• _WHAT YOU WILL DO_: Only the lines from the one containing "Open the Asturia product thumbnail" through the last line of the listing are to be given again, exactly as they appear.

━━━━━━━━

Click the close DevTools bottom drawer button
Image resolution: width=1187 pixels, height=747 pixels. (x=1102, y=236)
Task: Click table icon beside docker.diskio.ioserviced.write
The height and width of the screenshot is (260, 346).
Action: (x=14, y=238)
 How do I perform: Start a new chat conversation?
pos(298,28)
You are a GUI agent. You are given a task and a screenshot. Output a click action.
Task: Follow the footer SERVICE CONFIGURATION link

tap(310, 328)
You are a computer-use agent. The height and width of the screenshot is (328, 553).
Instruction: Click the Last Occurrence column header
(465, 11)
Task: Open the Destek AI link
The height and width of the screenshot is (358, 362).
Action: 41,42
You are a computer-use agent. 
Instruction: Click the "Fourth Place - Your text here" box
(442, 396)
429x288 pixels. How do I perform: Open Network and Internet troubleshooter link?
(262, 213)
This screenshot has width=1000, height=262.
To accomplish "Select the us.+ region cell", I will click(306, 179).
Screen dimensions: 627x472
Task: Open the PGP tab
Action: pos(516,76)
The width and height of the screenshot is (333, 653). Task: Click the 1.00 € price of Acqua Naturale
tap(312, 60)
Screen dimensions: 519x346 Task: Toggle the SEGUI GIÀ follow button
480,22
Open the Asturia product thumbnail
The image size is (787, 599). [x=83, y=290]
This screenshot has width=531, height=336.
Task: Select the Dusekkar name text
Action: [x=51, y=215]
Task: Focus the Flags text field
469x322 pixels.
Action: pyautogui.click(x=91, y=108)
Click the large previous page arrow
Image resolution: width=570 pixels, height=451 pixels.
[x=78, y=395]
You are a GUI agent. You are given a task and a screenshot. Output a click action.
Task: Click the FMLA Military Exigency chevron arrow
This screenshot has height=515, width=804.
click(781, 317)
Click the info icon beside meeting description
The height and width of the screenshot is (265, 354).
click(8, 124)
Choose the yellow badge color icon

━━━━━━━━

• _EXPECTED OUTPUT_:
Open the Asturia product thumbnail
The image size is (787, 599). [x=83, y=290]
This screenshot has width=531, height=336.
Task: Select the Dusekkar name text
Action: [x=51, y=215]
Task: Focus the Flags text field
469x322 pixels.
Action: pyautogui.click(x=91, y=108)
Click the large previous page arrow
Image resolution: width=570 pixels, height=451 pixels.
[x=78, y=395]
You are a GUI agent. You are given a task and a screenshot. Output a click action.
Task: Click the FMLA Military Exigency chevron arrow
This screenshot has height=515, width=804.
click(781, 317)
Click the info icon beside meeting description
The height and width of the screenshot is (265, 354).
click(8, 124)
Choose the yellow badge color icon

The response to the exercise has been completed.